Mindfulness of Feelings and Thoughts
Teachers, administrators, students, and staff members can cultivate compassion for each other and their differences by pausing to identify their own passing feelings and thoughts verbally or in writing. This exercise could be useful during discussions about culturally sensitive issues, when groups aren’t relating well or when students are disengaging, or on the first day of school and other high-energy days of the school year.
Mindful Listening and Talking
This activity can be done at the beginning of the school year to emphasize the importance of closely listening to diverse points of view. It could also be a good activity to lead with teachers as they prepare to speak in front of their classes. Here are some basic instructions:
● Participants work in pairs.
● A leader assigns a topic.
● Only one person talks for a few minutes, then they switch.
● The listener notices when their attention wanders and redirects their mind to what their partner says, engaging their five senses.

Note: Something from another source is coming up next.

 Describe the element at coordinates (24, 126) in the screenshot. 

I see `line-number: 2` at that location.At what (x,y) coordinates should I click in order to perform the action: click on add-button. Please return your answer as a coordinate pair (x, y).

● The speaker tries to be mindful of what they are saying — e.g., staying on topic, not talking too much, paying attention to whether their statements are true, helpful, necessary, and kind.
● The leader debriefs with participants about what their experiences were like.
Chackes emphasizes the importance of doing exercises such as these on a daily basis, both in and out of the classroom. “If mindfulness was really incorporated into the whole school, becoming a daily practice for everybody, it could have a powerful impact,” she says.
Ginger O’Donnell is a senior staff writer for DiversityIS. This article ran in the fall 2019 issue.